As the temperatures drop to the negatives, students at Minnesota State University, Mankato must put in more work in order to upkeep their cars during the winter.
Ben Cacka, a junior at MNSU studying Automotive Engineering Technology and a salesperson at NAPA Auto Parts, offered a few tips on the matter.
“Get your battery tested for free at an auto parts store before it gets too cold,” Cacka said. “This prevents you from having to replace your battery on the coldest day of the year when it decides to die on you.”
Many believe that their car batteries die because they neglected to start their cars for days while the temperatures outside are low. According to Cacka, that is rarely the case.

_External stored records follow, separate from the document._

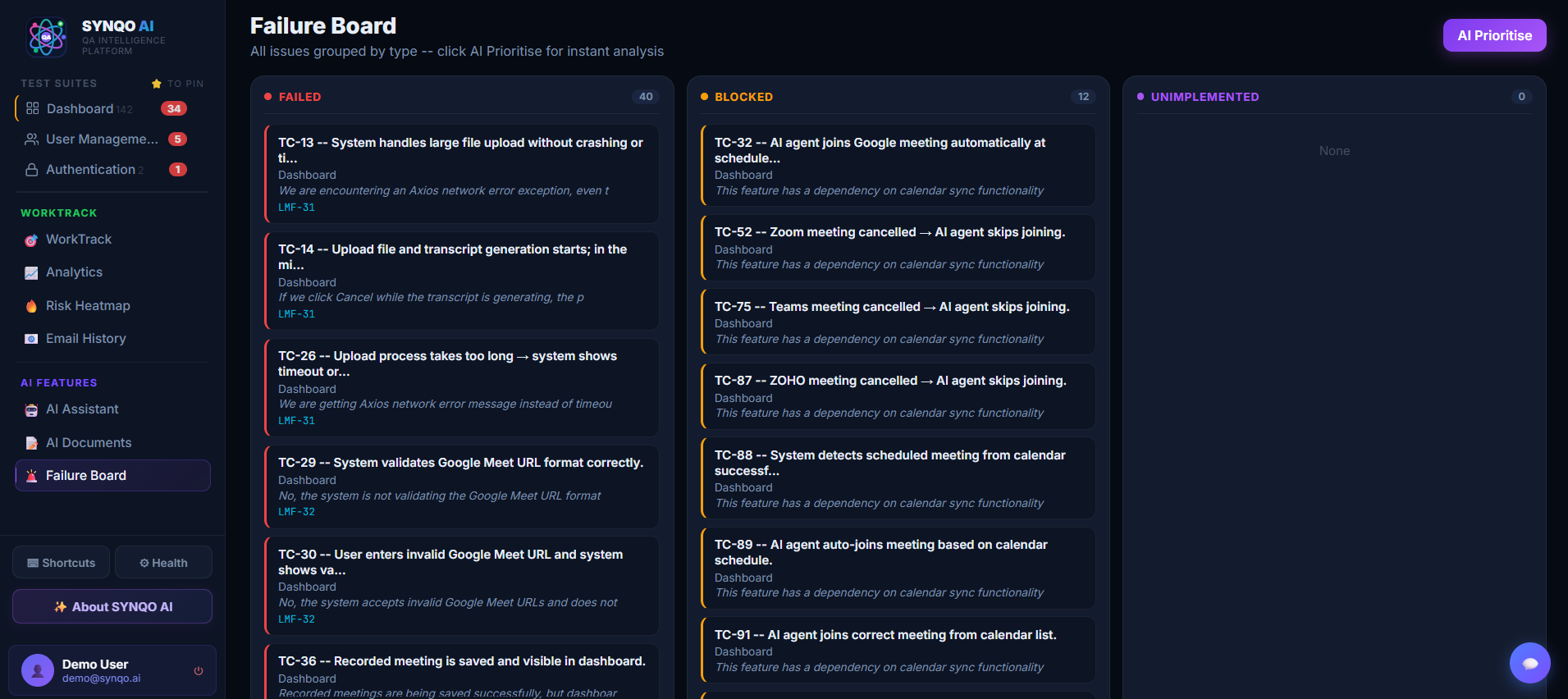The image size is (1568, 699).
Task: Open the TC-13 large file upload card
Action: pyautogui.click(x=461, y=174)
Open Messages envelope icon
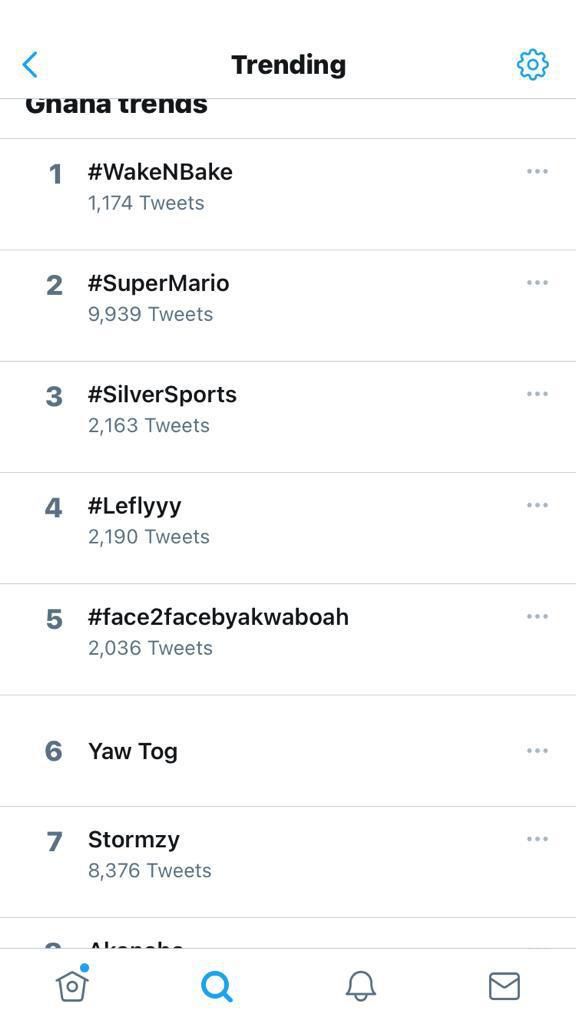Screen dimensions: 576x1024 coord(504,986)
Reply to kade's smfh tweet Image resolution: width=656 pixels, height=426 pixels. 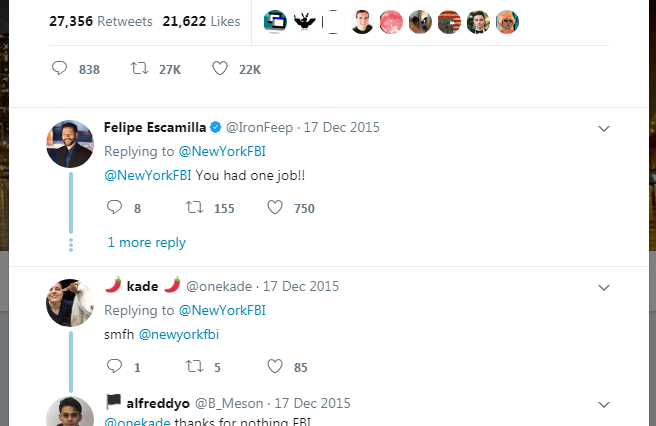(x=114, y=367)
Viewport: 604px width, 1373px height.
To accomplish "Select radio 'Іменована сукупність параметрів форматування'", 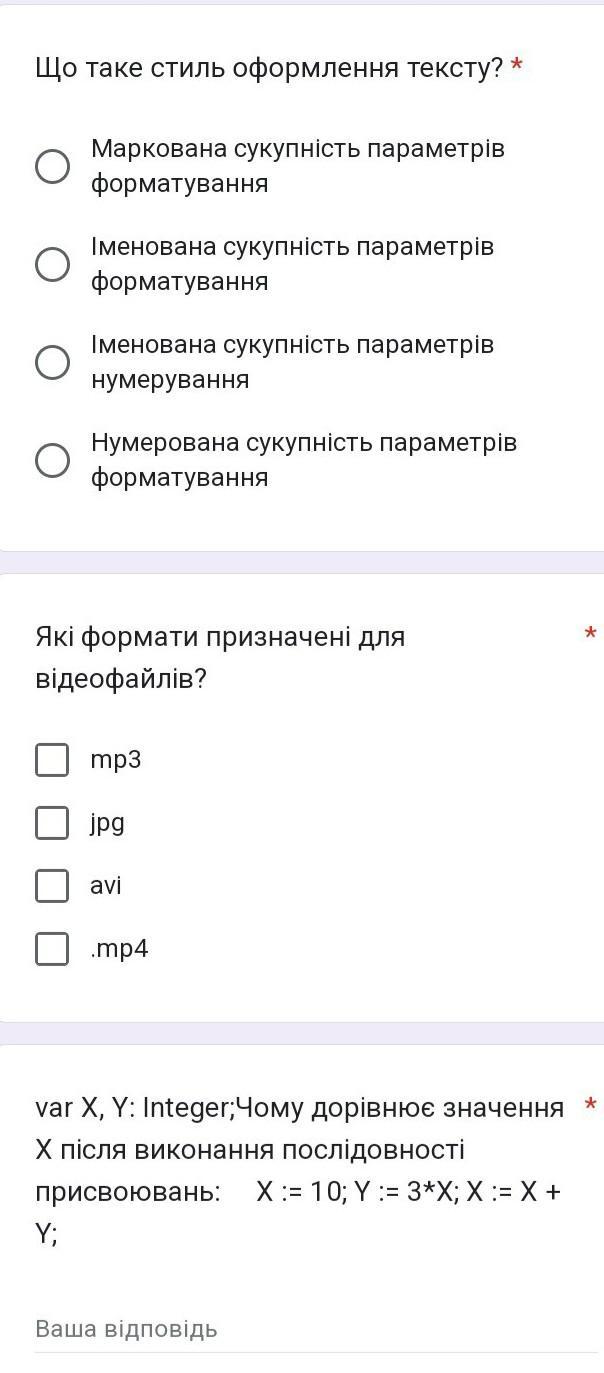I will tap(53, 264).
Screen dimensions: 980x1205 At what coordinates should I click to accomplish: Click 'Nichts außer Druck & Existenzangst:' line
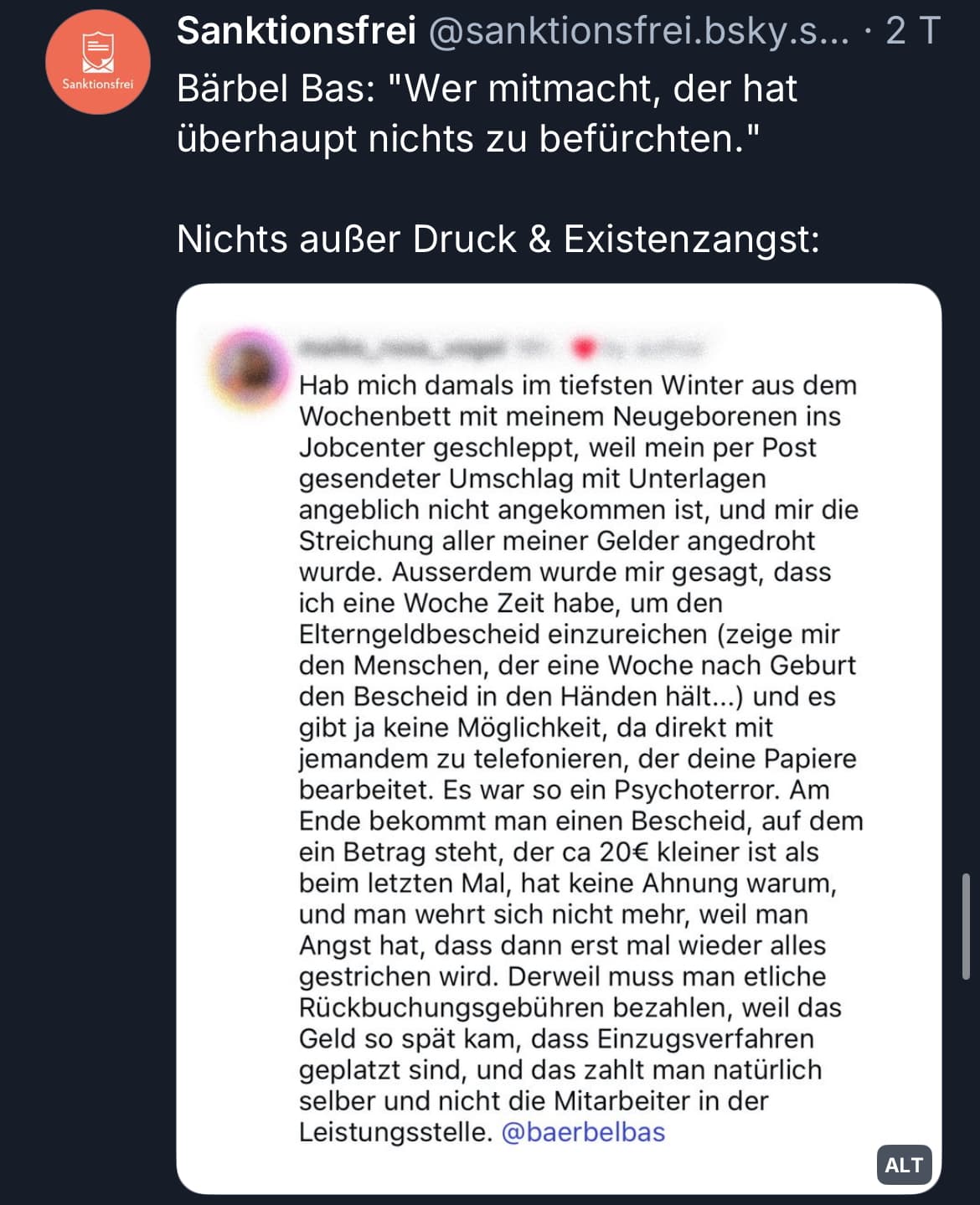pos(498,239)
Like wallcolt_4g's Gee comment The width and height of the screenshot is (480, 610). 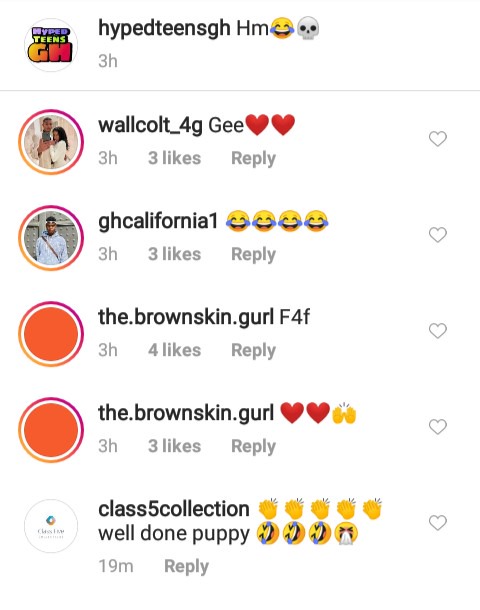[438, 139]
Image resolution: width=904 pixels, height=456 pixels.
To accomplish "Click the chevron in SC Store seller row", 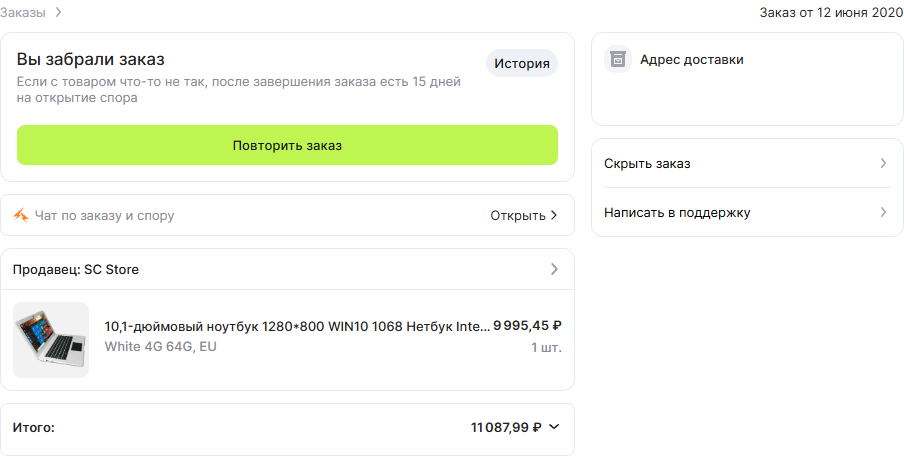I will 554,269.
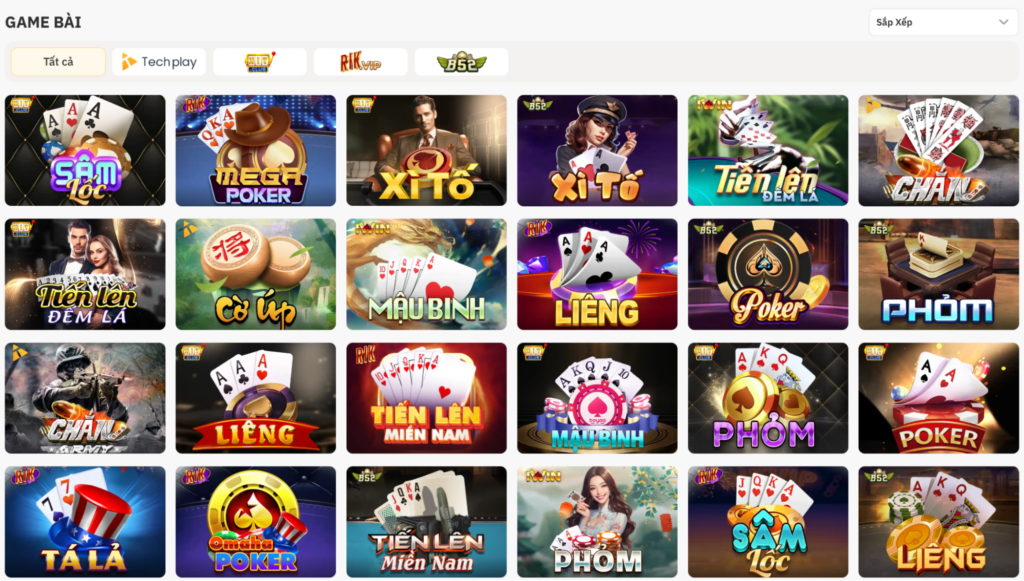Select the Tất cả filter tab

point(58,62)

“Your car should start just fine as long as there’s nothing draining your battery,” Cacka said. “The main cause of batteries dying are because the battery is just old and it’s time for a new one or something is slowly draining the power such as a light being left on.”
He mentioned that it is not uncommon to see people needing to jumpstart their cars or get the batteries of their cars replaced altogether during the winter.
Aside from the batteries, the engine of the car needs to be maintained as well.
“Let your car warm up five to 10 minutes before you start driving,” said Cacka. “This allows for the engine to get closer to the temperature that it runs at which protects it in the long run from wear and tear.”
According to Cacka, allowing the car’s engine to run for a few minutes prior to driving helps the heat work sooner too.
He also advises car owners to keep at least half a tank of gas in their car on days that are projected to be very cold.
“It’s in case of an emergency,” Cacka said. “If you slide into a ditch or get stuck and have to wait for someone to pick you up, it will allow you to keep the car running longer so you don’t have to stand out in the cold.”
His last tip is to routinely check the pressure in all four tires, especially during colder days.
“When it gets colder the air in the tires condenses which causes them to lose pressure,” said Cacka.
Sam Ertl, an Associate Professor in the Department of Automotive and Manufacturing Engineering Technology at MNSU, shared the same advice.
“I always keep a tire pressure gauge in my glove compartment,” Ertl said. “I check the tire pressure every couple of days or when it starts to look low.”
Ertl warned against driving in the winter with flat tires.
“It’s extremely dangerous,” said Ertl. “But it’s a common mistake I see people make while driving around town.”
Ertl strongly advocates for having good tires in the winter which not only includes checking their pressure often, but also replacing them when the time comes.
“Getting new winter tires will keep you the safest, and in my mind, it’s the best investment you can make for your car,” Ertl said.